John Abraham, Sonal Sehgal, Anaitha Nair, Girish Karnad, Farida Jalal, Prateeksha Lonkar
Practically every new-age filmmaker wants to attempt a real story on celluloid. Stories which are straight out of life. These stories generally strike a chord with the audience if narrated convincingly and, most importantly, narrated within commercial parameters.
Nagesh Kukunoor has been a frontrunner as far as choosing and narrating real stories are concerned. Aashayein, too, seems like 'our' story. Here's a man who suddenly discovers that he has a few months to live. The indomitable spirit of living life to the fullest, under all circumstances, is what you expect from him.
But Aashayein gets so bizarre and abstract that you feel anesthetised after a point. Sadly, you don't react to the characters, you don't react to the film either.

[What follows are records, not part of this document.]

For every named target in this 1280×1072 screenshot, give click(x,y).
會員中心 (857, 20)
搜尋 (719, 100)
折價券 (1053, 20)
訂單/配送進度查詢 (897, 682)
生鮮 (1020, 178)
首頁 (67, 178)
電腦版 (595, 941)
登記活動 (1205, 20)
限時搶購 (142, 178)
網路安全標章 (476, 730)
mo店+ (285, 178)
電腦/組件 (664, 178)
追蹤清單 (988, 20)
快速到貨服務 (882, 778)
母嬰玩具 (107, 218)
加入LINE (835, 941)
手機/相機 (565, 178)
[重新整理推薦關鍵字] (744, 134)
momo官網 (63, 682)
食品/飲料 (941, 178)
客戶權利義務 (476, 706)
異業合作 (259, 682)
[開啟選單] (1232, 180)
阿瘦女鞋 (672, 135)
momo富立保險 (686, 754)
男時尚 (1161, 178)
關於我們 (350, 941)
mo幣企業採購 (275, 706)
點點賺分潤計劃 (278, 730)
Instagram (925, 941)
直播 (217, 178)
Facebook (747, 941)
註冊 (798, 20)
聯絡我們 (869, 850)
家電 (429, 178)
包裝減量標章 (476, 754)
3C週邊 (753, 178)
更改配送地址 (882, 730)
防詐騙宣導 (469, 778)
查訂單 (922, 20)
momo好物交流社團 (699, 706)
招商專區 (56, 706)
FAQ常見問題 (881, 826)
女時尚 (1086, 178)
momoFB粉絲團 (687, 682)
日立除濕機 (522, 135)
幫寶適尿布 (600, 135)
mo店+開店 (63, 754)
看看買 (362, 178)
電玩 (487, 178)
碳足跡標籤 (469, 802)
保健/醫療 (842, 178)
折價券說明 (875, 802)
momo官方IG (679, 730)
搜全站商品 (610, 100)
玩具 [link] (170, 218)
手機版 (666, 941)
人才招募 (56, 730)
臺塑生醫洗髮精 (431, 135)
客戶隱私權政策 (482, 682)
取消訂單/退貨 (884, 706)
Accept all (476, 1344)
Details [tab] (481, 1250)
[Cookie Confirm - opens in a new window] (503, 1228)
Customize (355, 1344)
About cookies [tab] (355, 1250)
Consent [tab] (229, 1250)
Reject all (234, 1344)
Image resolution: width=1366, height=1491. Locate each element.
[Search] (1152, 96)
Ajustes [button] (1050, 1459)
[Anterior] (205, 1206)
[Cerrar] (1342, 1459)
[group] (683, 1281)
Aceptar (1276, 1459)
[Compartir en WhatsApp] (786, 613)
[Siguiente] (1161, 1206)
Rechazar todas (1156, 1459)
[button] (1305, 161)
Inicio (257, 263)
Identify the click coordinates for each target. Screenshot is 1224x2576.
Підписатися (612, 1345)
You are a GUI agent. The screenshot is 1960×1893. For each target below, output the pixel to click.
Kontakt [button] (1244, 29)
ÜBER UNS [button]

Like Kukunoor's previous attempts, Aashayein is sensitively told and has several poignant and heart wrenching moments, but the story strays from realism and ends up being a fantasy, which leaves a sour taste in your mouth. The entire Raiders of the Lost Ark track, with John imagining himself in Harrison Ford's boots, is weird.
Final word? Aashayein just doesn't meet the aashayein of the viewer.
At a party to celebrate his big win at gambling, Rahul [John Abraham] proposes to his girlfriend Nafisa [Sonal Sehgal]. Within minutes of announcing his engagement, he collapses on the floor. After a medical diagnosis, Rahul discovers that he has only a few months left to live. He is diagnosed with lung cancer.
A distraught Rahul learns of a hospice and, without sounding off his girlfriend about it, packs his bags and leaves in the middle of the night. He meets a number of people at the hospice, who may have failing health, but have unfailing spirit.
For millions of viewers worldwide, Hrishikesh Mukherjee's classic Anand [Rajesh Khanna, Amitabh Bachchan] remains one of the best films on the matchless spirit of a person diagnosed with a terminal illness. The person in question [Rajesh Khanna] knows he doesn't have much time on hand and decides to spread light and cheer all around.
Though Aashayein has nothing to do with Anand [although there's a reference to the film], the least Kukunoor could've done was to narrate the story without getting into the fantasy zone. When you talk of matters as serious as death, you can't deviate from the topic.
Even the hospice looks more like a small-town resort where people have come for a vacation. The seriousness is clearly missing!
On the brighter side, the sequences between John and Anaitha Nair are wonderful. Ditto between John and Farida Jalal. Salim-Sulaiman's music is in sync with the mood of the film. The song filmed on Shreyas Talpade is the pick of the lot.
Sudeep Chatterjee's camera captures the outdoors well. But the writing is imprecise and the culmination to this story is difficult to decipher.
Kukunoor is a master when it comes to extracting performances and Aashayein also boasts of sparkling performances by each and every member of the cast.
John puts a whitewash on his previous works and comes up with an honest and sincere performance. In fact, this film makes you forget that he's blessed with a striking personality. Instead, you notice the fine actor beneath the good looks and that's what makes you relate to this character for most parts.
Anaitha Nair is pure dynamite. Fiery, feisty, someone who can light fire in water. She's sure to make people notice her talent after this film.
Sonal Sehgal is efficient. Girish Karnad, Farida Jalal and Prateeksha Lonkar are perfect. Ashwin Chitale [as Govinda] is natural to the core. Vikram Inamdar [as Xavier, John's friend] is alright. Sonali Sachdev [doctor] is adequate. Shreyas Talpade appears in a song.
On the whole, Aashayein falters and fails on the writing level. Not much aasha from Aashayein. Nonetheless, the film has been made on a shoe-string budget and, therefore, the recovery from non-theatrical avenues would keep its distributors safe, although the returns from theatrical business would be disastrous.